** Opening Available data block **

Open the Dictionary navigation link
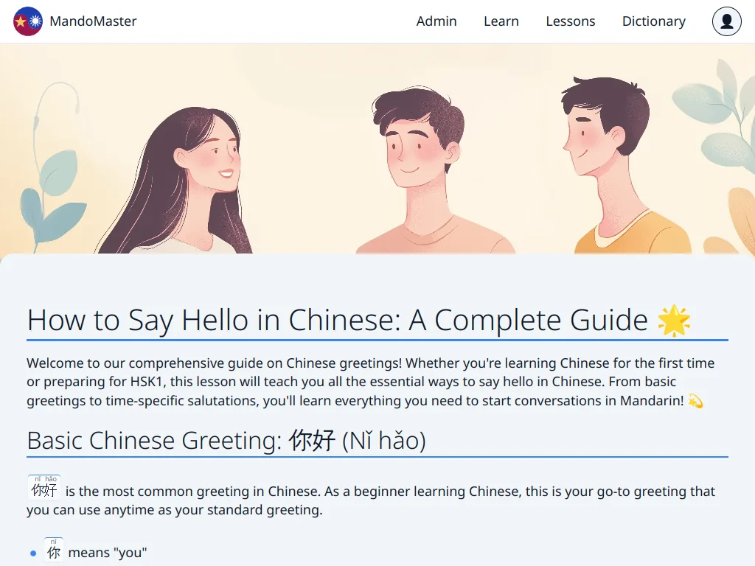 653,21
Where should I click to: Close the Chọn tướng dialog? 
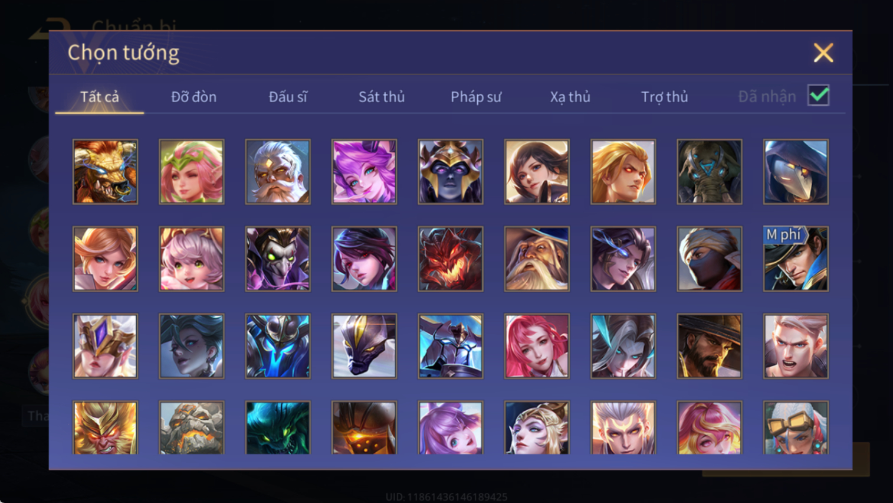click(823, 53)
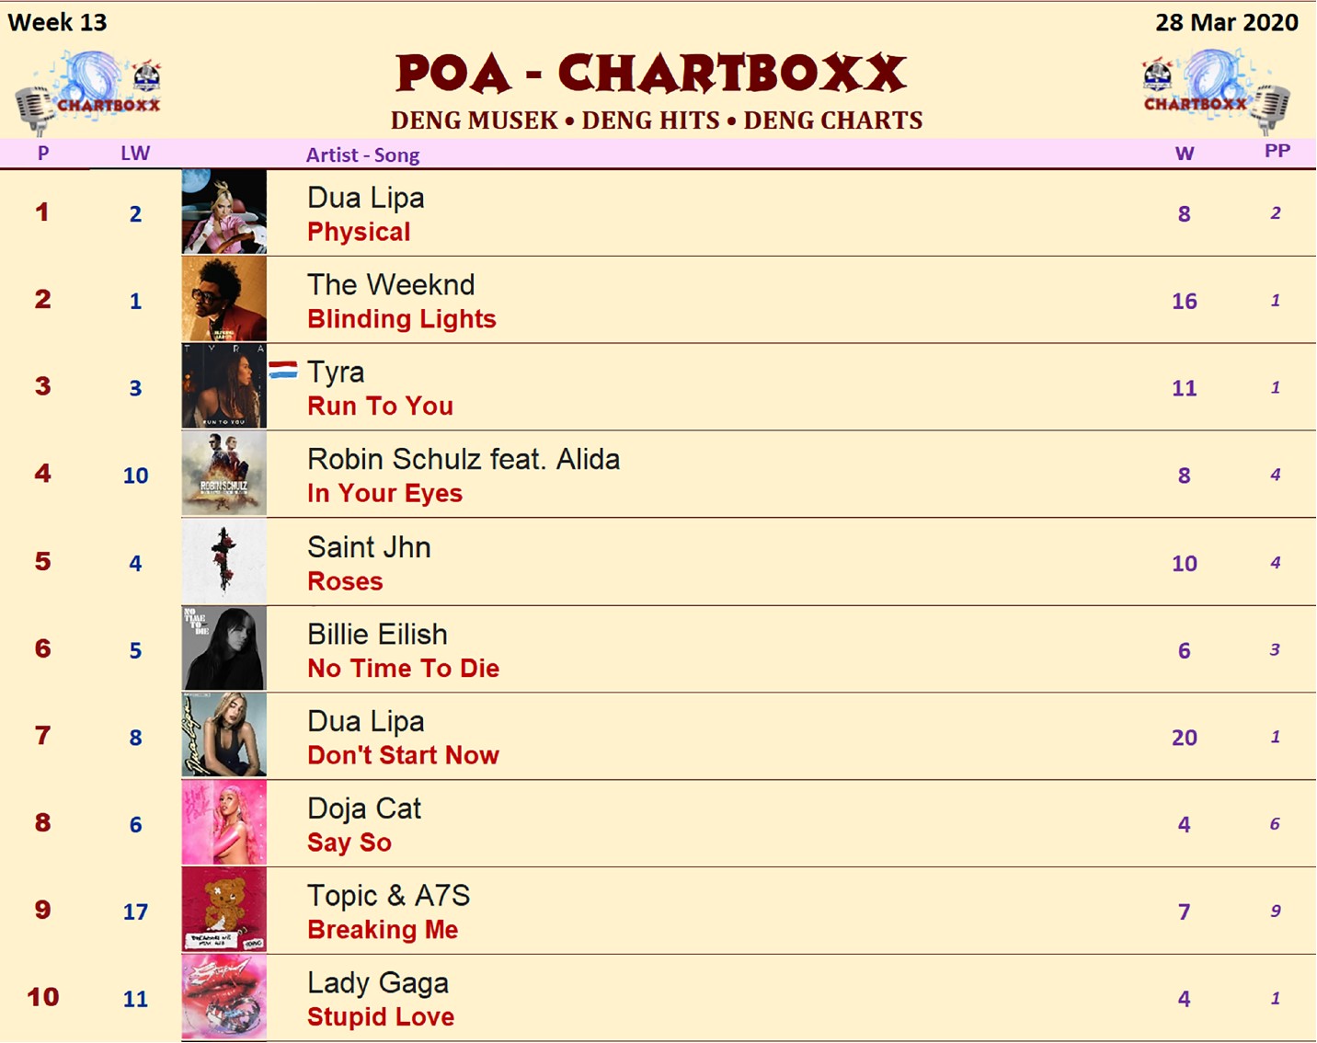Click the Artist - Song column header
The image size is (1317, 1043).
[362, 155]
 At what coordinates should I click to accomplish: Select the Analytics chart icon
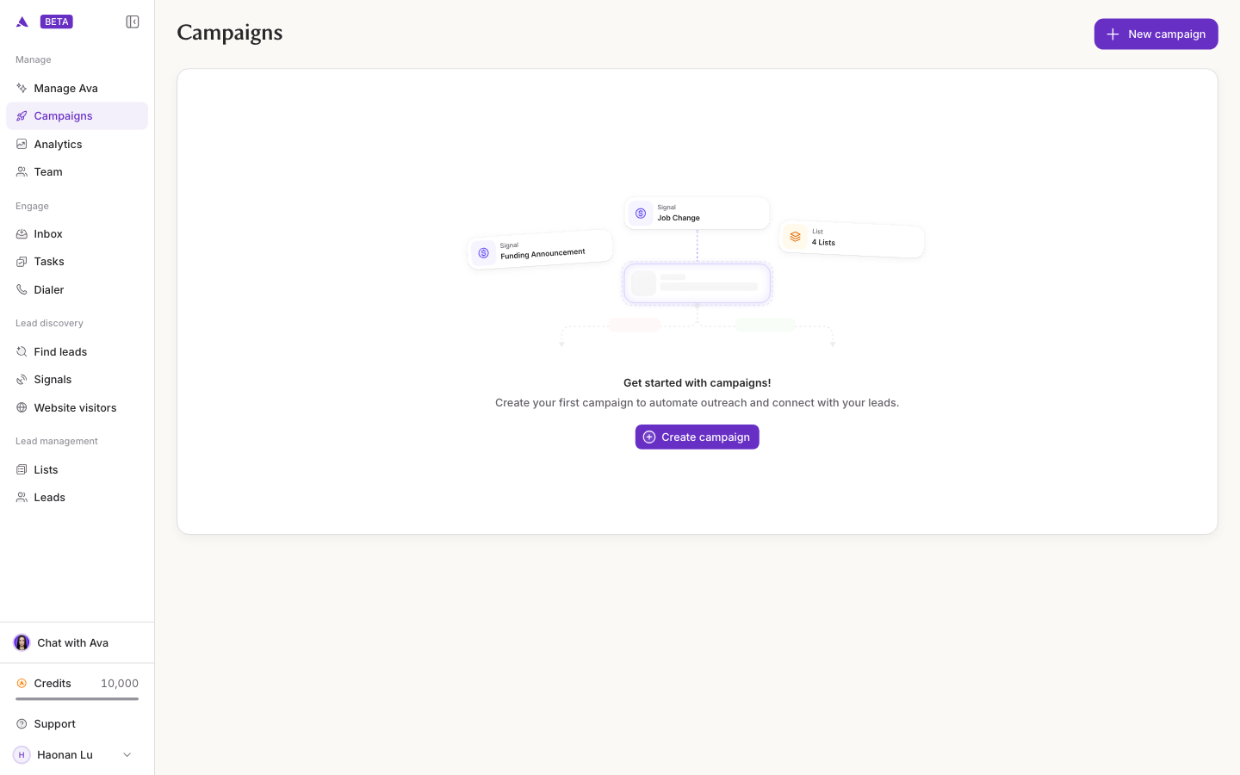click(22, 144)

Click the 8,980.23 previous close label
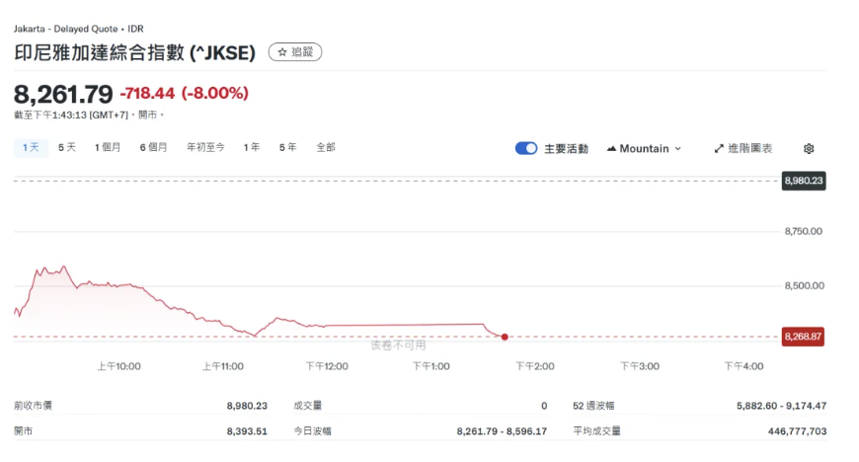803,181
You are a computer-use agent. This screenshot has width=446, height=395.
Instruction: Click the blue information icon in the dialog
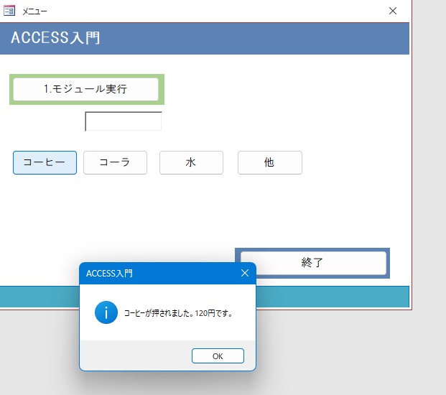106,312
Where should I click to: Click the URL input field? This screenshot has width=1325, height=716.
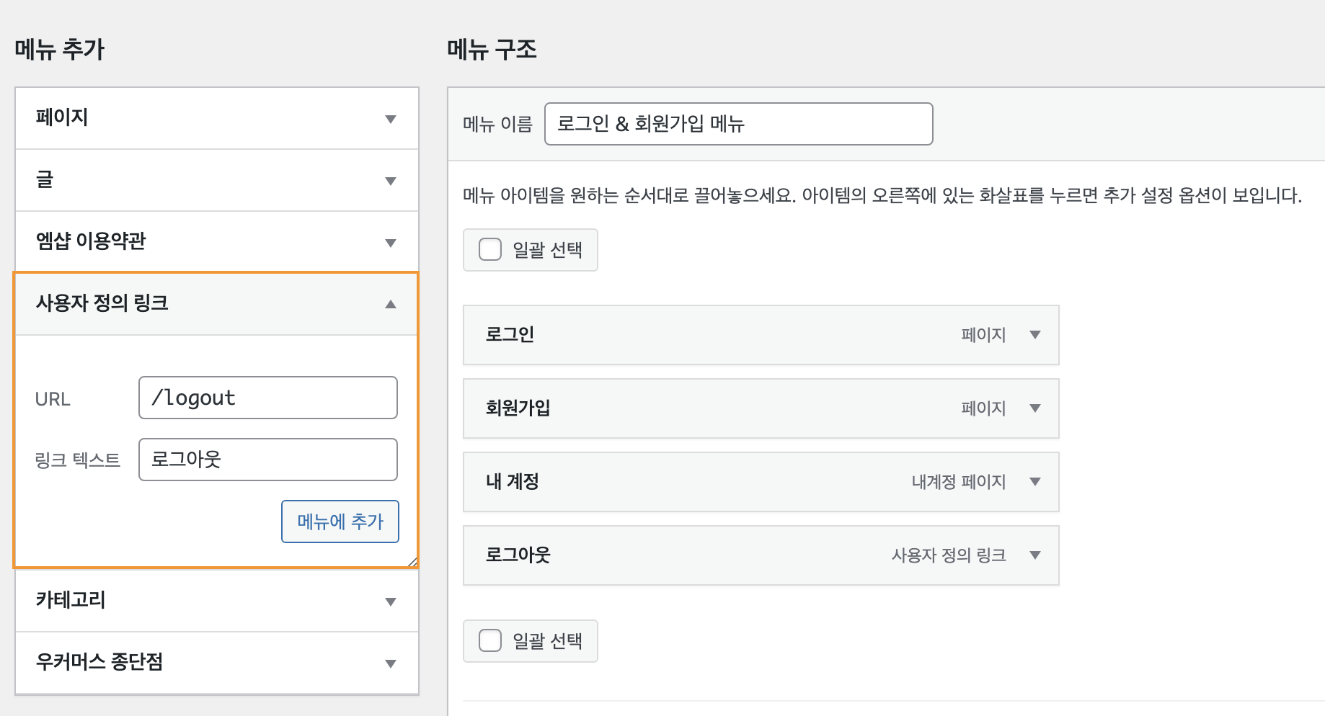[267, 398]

** Closing Available data block **

Action item —
The expected output is an exact copy of the lines from the one with "You are a computer-use" to the final line of the entries above, pictures excepted; please include both ends.

Written reply —
You are a computer-use agent. This screenshot has width=446, height=395.
Instruction: Click the blue information icon in the dialog
106,312
Where should I click to: Click the URL input field? This screenshot has width=1325, height=716.
[267, 398]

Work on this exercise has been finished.